相変わらず面白い『山田五郎 オトナの教養講座』【モーセの十戒】モーセに生えたツノの正体は?約束の地カナンへと向かう最終章!を観て
モーセが約束の地カナンへイスラエルの民を連れていく話で、その地にはすでに住民が住んでいて追い出すために戦ったという話を知って、ガザに対しての行動はそういう考えだというのは知ってはいたけど改めてこれかと絶望的な気持ちになった。
【モーセの十戒】モーセに生えたツノの正体は?約束の地カナンへと向かう最終章!これでモーセの十戒の全てが分かる!!
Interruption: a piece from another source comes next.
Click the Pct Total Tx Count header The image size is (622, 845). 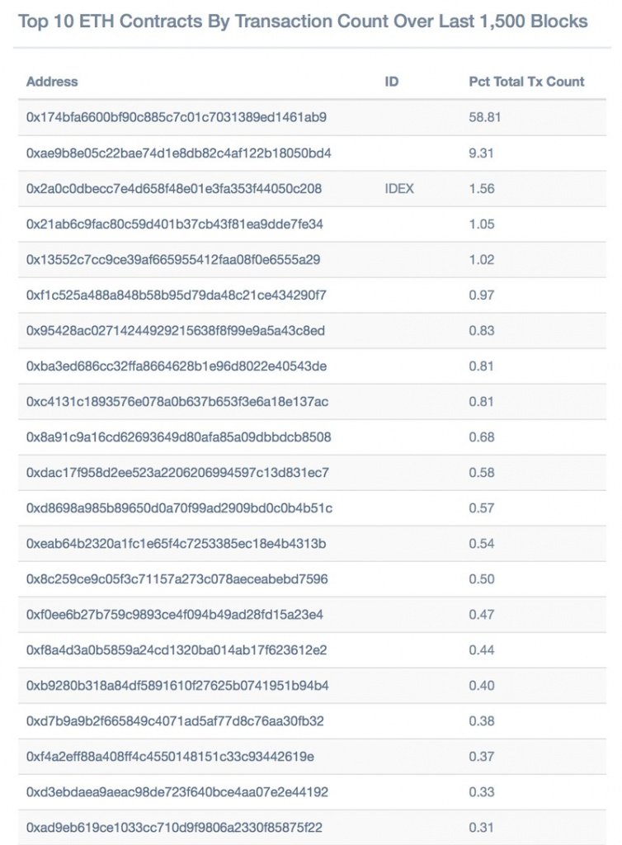pos(526,82)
一度は聖書を読んでおかないとと思ってかれこれ30年くらい前に旧約新約を読んだことがあったけど誰かが住んでるところを追い出してもいいなんてそんなこと書いてあったかなと思いつつ読んでた当時はすでに住んでる人を力ずくで奪い取っていたという歴史的認識で疑問にも酷いとも思わずスルーしていたかもしれない。弱肉強食で弱い者たちは死に絶えていく世界観。それはおかしいのではないかと考えることもなかった。そういうものだったんでしょうと。
そして未来は、時代は変化し人々は賢くなる一方で社会は良くなるしかないだろうと思い込んでいた。なんて楽天的だったんだろう。現実は歴史の繰り返しばかりで一向に学べていない。でも私はこれまでの失敗を学んで先に進める優秀な人々が意外に多く出現しているのではないかと少しは希望を持っている。インターネットの普及は時代の変化を促進している。経験したことのない弊害のリスクを負いながら人の全体的な意識の変化、認知の変化も早くなる気がしている。
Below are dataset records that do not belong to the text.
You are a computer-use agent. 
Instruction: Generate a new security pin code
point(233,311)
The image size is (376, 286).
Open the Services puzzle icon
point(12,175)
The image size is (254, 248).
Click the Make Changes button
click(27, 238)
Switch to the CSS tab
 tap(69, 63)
「絶対」はあり得ないし知らない世界はまだまだある。思い込みもまだまだある。多くの人が思い込みから解けると世界は変化する。
誰もが見つけたことを次の人へ誰かへ伝えてよりよい世界になることを思わず願ってしまうのが本来の自然な姿で種の保存のための本能なのではないかと思う。それが右往左往しているだけ。その方向を間違うだけ。そう信じたい。私に信仰があるとすればそういう信仰だ。ただ、それにしたって寿命が短いと思う。生きていくのが精一杯で迷妄の中で蠢くだけになるかもしれない。それでいて銀河の星々のように繋がっている。
そんなわけでこの回を観るとどうしても今のイスラエル、ガザに対してのジェノサイドにフォーカスしてしまう。すでにこのような聖書の話をそのまま信じている人々、自分たち以外の人種は人間ではないとみなすシオニストがいるというのは知ってるし、原理的な聖書を信じてるある一派は自分たちの土地を求めると瓦解すると信じているというのも聞いたことがある。信じる解釈がグラデーションのように違っていてユダヤ人の中にもさまざまな階級階層があり複雑にしていることも知った。
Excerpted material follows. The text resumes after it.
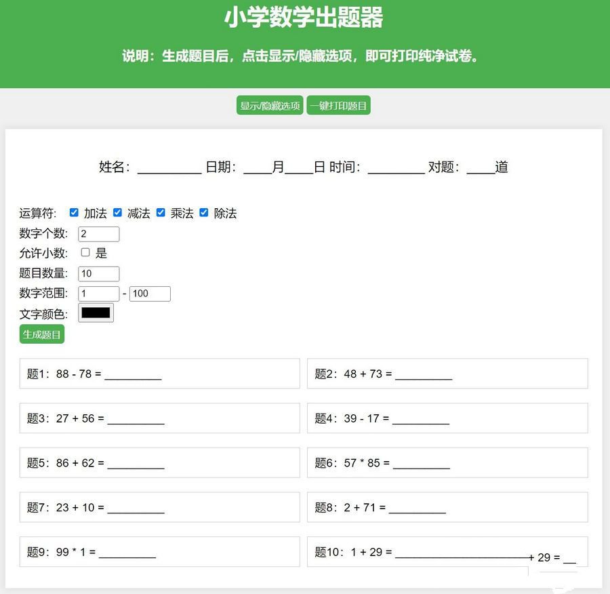Click question box 题10 (1 + 29)
This screenshot has height=594, width=610.
click(x=447, y=551)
この聖書の内容を見直すこと、立ち返って人類についての考察や哲学的思考へと舵を切ったら変化するだろうにとシフトしていく人たちがいて現在ユダヤ人の中でも分断が起きているのだなあと思う。とはいえ積極的にジェノサイドする者が先頭に立っている現状。ガザのジェノサイドはどうしたら止められるのだろう。
ああ、すっかり話が逸れてしまった。
それにしても、いろんなシーンの表現の仕方に(それはわかりやすく説明しようという配慮なのだろう)山田さんのユーモアをたっぷり堪能できてところどころ笑わせてくれるところほんとに好き。
モーセのツノの事は知りませんでした。あとシナイ山へ行きカナンへとあんなに遠回りしてたのも知りませんでした。